Voilà un petit moment déjà que je promets à mon copain Marin Ledun quelques mots sur son dernier roman Free Queens.
Il y a des livres dont on a envie de partager tout de suite avec le monde entier les émotions qu’ils nous ont apportées. C’était le cas avec Darwyne de Colin Niel.
Avec Free Queens ça a été beaucoup plus compliqué. Parce qu’il m’a fallu le temps de digérer l’uppercut que j’ai reçu en plein visage. Ce roman a été une vraie bataille émotionnelle tant la révolte, l’injustice (sans doute le fait de société, avec l’intolérance, qui me met le plus hors de moi), la tristesse et au final l’espoir (quoique…) m’ont porté tout au long de sa lecture, passant de l’un à l’autre, parfois se mélangeant. Il a été un peu difficile de m’en relever tant ce que j’ai ressenti était intense. Tout ce que vous pouvez lire vous semble bien fade ensuite.
Souvent les romans de Marin ont pour fond des combats de sociétés. Leur âme au Diable (la cigarette et les trafics organisés), l’Enfer (le bagne) ou celui qui l’a fait connaître Les visages écrasés (le monde terrifiant du travail). Et c’est là qu’il est le meilleur. Et c’est là que je le rejoins.
Pour autant, je me demande, avec ma modeste vision de lecteur lambda, un rien littéraire, si Free Queens n’est pas encore au dessus.

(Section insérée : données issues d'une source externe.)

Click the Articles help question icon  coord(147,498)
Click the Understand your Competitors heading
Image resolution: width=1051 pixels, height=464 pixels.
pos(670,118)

Ce livre, extrêmement documenté, tout comme l’était l’avant-dernier, nous parle d’ une entreprise qui vend de la bière et de ce qu’elle est capable de mettre en place pour étendre son hégémonie dans les pays africains. On ne parle pas là simplement de publicité ou de vente un peu poussée, mais bien de ce que l’homme (mais sans doute aussi l’Homme) peut imaginer, repoussant toujours l’indécence et sa propre humanité, pour simplement vendre un produit. Marin nous narre par le menu le lien étroit qu’il existe ou a pu exister entre le milieu de la bière industrielle et les réseaux de prostitution organisée. Deux mondes qui entremêlement étroitement et dans lesquels on offre de jeunes filles en cadeau aux acheteurs comme on offrirait un t-shirt logoté.
Ce qu’il y a de plus effrayant et de plus révoltant, c’est que Marin s’est appuyé sur des faits réels. Un article du Monde daté d’il y a quelques mois en parlait. Un fois le livre terminé, croyez moi, la bière industrielle (même pour dépanner) c’est terminé.
L’écriture sert également le propos. Marin n'a plus à prouver qu'il sait écrire. Mais là, vous trouverez un style au scalpel, une description des faits chirurgicale. Jamais un mot de trop, jamais un superlatif en plus, aucune emphase. L’horreur de la situation se suffit à elle-même. Il n’y a besoin de rien d’autre pour nous plonger dans l’histoire tant cette dernière vous saisit aux tripes et, si comme moi vous êtes un rien révolté et sentimental, vous les arrachera avec le cœur.
Leur âme au Diable était un roman très masculin. Free queens est un roman sur les femmes dans un monde d’hommes. Et il est un véritable hommage à tous leurs combats.